532
Views
45
CrossRef citations to date
0
Altmetric
Original Articles

Prediction of Musical Affect Using a Combination of Acoustic Structural Cues

Pages 39-67 | Published online: 16 Feb 2007
 

Abstract

This study explores whether musical affect attribution can be predicted by a linear combination of acoustical structural cues. To that aim, a database of sixty musical audio excerpts was compiled and analyzed at three levels: judgments of affective content by subjects; judgments of structural content by musicological experts (i.e., “manual structural cues”), and extraction of structural content by an auditory-based computer algorithm (called: acoustical structural cues). In Study I, an affect space was constructed with Valence (gay-sad), Activity (tender-bold) and Interest (exciting-boring) as the main dimensions, using the responses of a hundred subjects. In Study II manual and acoustical structural cues were analyzed and compared. Manual structural cues such as loudness and articulation could be accounted for in terms of a combination of acoustical structural cues.

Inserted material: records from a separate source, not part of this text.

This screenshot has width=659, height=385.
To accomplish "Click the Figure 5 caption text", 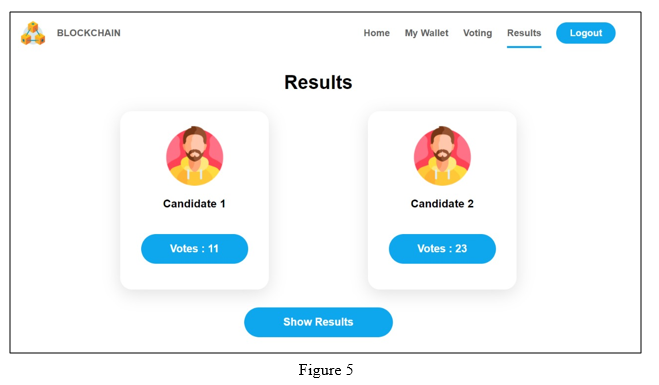I will 326,370.
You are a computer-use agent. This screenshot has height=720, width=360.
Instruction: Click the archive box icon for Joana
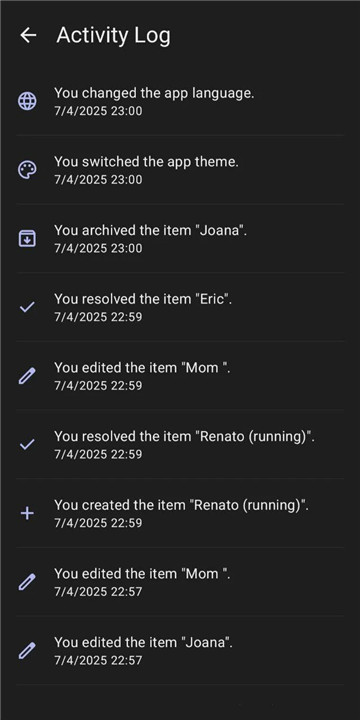pos(27,239)
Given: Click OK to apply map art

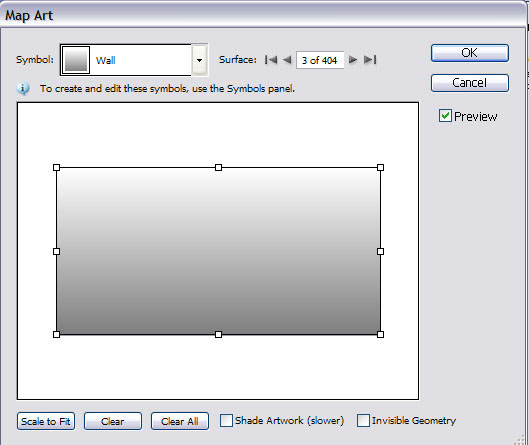Looking at the screenshot, I should [x=470, y=53].
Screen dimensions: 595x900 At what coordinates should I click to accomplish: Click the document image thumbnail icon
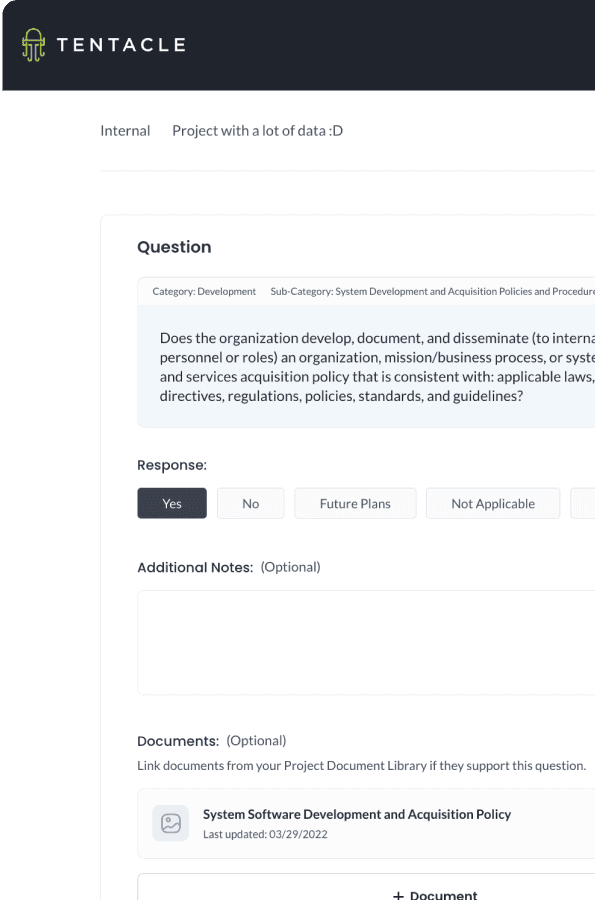pos(170,823)
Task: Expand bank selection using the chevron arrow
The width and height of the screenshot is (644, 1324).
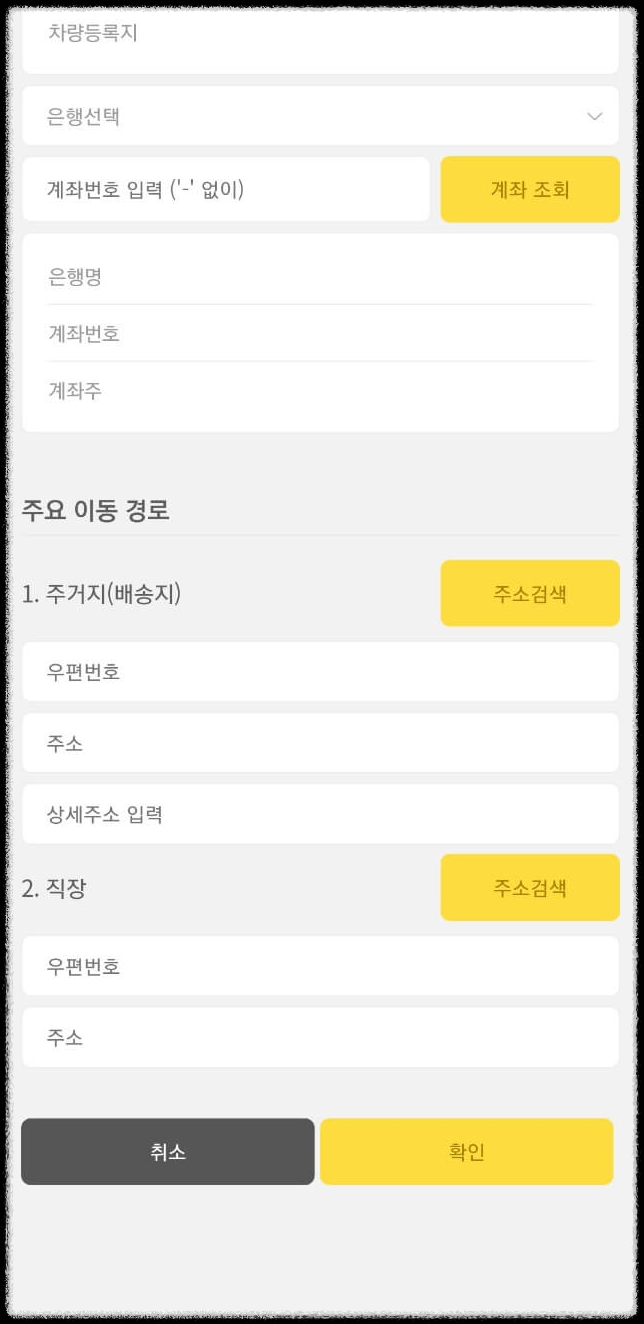Action: tap(596, 115)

In Study III, the subjective responses of eight individual subjects were analyzed using the affect space obtained in Study I, and modeled in terms of the structural cues obtained in Study II, using linear regression modeling. This worked better for the Activity dimension than for the Valence dimension, while the Interest dimension could not be accounted for. Overall, manual structural cues worked better than acoustical structural cues. In a final assessment study, a selected set of acoustical structural cues was used for building prediction models. The results indicate that musical affect attribution can partly be predicted using a combination of acoustical structural cues. Future research may focus on non-linear approaches, elaboration of dataset and subjects, and refinement of acoustical structural cue extraction.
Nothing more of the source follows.